2. Encourage collaboration between IT and business functions. Most enterprises continue to silo their technology efforts, with the data organization reporting to IT and analytical teams reporting to business functions. The result is a chasm that both sides need to cross, yet often don’t.
The two functions typically operate independently. For its part, IT drives data and analytics modernization within its own smaller spheres. There’s no joint definition of purpose with business functions, and no effort to lay out a clear vision for business value creation.
Analytics teams focus on the individual functions they support. The teams often bring in third-party or new data they’re unable to get through the IT-managed data pipeline. While the efforts address small problems at the departmental level, organizations miss out on the opportunity to tackle larger, more strategic challenges such as improving operational efficiency at local process levels.
By finding ways to more tightly couple IT and analytics, organizations can begin to develop the integrated data foundation they need for enterprise-wide AI adoption.

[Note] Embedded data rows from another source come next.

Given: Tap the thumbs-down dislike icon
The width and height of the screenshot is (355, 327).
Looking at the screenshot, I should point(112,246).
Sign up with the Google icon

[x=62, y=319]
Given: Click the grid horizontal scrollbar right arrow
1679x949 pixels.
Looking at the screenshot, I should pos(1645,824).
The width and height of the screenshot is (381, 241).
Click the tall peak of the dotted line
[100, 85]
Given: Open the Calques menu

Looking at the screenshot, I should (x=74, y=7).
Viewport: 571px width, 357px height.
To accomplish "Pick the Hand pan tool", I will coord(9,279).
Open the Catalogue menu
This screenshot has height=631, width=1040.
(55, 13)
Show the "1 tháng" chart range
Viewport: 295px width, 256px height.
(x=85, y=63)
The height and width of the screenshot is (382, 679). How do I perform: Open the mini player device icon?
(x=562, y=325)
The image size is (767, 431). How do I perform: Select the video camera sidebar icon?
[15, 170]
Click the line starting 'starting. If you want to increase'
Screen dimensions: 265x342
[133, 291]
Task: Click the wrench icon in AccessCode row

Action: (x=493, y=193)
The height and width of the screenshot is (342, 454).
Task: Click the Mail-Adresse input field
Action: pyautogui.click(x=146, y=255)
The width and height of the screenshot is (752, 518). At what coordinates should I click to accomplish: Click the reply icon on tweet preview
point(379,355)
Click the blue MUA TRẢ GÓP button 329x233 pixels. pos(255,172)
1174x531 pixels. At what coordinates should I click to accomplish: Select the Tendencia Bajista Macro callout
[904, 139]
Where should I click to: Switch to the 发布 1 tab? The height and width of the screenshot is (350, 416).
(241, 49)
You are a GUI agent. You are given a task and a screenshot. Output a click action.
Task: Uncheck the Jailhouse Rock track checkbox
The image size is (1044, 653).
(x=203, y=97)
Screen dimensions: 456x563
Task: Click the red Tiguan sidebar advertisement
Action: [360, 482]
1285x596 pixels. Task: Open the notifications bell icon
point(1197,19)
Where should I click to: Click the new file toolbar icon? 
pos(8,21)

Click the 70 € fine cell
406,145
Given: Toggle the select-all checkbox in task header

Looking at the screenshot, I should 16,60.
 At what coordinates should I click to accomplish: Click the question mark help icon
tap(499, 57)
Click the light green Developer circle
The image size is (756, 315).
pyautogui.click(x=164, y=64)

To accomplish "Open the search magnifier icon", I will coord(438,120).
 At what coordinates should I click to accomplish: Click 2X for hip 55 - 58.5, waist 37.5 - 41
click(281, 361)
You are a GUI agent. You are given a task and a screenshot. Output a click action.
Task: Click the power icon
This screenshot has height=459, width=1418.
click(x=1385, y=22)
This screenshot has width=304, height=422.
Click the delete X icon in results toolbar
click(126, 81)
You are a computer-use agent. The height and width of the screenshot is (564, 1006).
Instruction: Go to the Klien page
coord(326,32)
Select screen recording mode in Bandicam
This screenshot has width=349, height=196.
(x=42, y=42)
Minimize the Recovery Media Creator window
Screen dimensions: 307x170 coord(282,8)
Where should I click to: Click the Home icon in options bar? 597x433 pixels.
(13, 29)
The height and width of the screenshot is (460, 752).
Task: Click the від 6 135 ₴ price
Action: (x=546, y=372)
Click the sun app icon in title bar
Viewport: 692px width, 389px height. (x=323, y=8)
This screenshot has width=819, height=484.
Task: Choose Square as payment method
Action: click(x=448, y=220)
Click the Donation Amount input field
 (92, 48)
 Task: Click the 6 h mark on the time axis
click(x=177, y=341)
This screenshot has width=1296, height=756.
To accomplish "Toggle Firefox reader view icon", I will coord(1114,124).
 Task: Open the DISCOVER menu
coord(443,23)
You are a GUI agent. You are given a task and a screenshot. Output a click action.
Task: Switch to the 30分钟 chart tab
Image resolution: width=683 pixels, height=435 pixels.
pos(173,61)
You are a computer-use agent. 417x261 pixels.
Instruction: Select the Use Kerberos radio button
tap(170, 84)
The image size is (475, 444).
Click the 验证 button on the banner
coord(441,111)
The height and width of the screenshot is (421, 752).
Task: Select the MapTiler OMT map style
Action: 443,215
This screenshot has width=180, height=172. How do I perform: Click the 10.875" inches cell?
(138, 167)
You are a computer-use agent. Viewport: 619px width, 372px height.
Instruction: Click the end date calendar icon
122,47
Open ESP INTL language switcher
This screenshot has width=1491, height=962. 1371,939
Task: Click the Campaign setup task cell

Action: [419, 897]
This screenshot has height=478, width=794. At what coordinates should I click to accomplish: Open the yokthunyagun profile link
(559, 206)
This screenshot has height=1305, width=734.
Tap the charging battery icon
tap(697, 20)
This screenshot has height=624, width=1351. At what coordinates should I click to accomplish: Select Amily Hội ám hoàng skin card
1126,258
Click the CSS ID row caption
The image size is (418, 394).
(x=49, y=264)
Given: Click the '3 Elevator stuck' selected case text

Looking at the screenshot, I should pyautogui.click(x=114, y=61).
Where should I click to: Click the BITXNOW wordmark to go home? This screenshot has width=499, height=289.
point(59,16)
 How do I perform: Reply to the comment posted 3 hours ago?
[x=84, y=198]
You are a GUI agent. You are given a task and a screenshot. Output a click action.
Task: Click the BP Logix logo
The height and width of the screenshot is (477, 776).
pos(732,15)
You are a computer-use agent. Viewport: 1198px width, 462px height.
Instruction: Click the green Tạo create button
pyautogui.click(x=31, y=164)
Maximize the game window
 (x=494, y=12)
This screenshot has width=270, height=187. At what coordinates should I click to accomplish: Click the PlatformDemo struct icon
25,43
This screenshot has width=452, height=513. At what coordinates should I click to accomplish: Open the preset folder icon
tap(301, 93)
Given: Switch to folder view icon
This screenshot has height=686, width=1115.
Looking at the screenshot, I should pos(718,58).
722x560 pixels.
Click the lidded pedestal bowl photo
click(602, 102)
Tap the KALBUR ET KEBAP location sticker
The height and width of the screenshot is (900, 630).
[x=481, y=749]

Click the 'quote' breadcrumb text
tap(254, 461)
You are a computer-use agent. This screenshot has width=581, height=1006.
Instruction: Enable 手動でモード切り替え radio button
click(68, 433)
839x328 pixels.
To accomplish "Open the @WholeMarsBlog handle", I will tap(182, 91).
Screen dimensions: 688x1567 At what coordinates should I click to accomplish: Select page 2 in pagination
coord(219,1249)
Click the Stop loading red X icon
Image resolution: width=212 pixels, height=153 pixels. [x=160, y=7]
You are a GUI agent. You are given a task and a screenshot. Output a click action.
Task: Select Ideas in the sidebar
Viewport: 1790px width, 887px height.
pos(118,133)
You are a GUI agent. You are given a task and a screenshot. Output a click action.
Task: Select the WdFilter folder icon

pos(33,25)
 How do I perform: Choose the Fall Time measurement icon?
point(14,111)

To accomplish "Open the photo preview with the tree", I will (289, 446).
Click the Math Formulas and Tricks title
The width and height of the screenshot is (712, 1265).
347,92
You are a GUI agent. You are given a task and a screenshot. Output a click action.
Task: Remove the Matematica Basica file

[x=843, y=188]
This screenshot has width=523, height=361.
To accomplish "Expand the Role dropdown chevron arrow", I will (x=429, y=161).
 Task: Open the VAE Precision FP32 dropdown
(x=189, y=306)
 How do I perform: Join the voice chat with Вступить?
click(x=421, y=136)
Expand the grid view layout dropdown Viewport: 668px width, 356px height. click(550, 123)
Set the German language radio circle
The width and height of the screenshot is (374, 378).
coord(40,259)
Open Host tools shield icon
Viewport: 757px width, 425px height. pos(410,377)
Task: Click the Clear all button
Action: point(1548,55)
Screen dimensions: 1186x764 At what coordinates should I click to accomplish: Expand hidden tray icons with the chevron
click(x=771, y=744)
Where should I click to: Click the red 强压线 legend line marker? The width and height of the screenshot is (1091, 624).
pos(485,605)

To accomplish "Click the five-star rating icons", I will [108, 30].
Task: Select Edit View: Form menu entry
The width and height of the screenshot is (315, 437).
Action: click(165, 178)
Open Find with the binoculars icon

3. Examine your organization’s data quality and how you measure data success. Is the data you have ready to support your goals and intended business outcomes? For example, if your goal is to generate AI-driven recommendations that help customers make the right product choices, then the data brought in to train and test the AI component has to have high relevancy, meaning that in addition to having the requisite information it should be highly correlated to business outcomes without noise due to operational or system errors. The data should also be diverse and complex enough to demonstrate consistent value over time. (For more on data’s role in your AI effort, see Part Two, “Measure Your Organization’s Data IQ.”)
4. Rethink the talent assigned to AI projects. Within data organizations, team members with deep business knowledge are often in short supply. Yet the design thinking and outcome-driven approaches that business leaders bring to the table are essential for successful data and AI initiatives. The most successful AI programs understand how they impact the business. It’s common for organizations to fill CIO and CDO roles with individuals whose resumes include data experience rather than the business knowhow. A better option is to bring in the head of sales or head of marketing to run the CIO/CDO/CAO function for two or three years. You can always hire a strong CTO who can work closely with the CDO/CAO and assist in making the right technology choices.
Choosing which programs to run, however, and where to focus investment and budgets is best served by someone who knows the business and will return to run it — and take advantage of the AI systems being built into the process.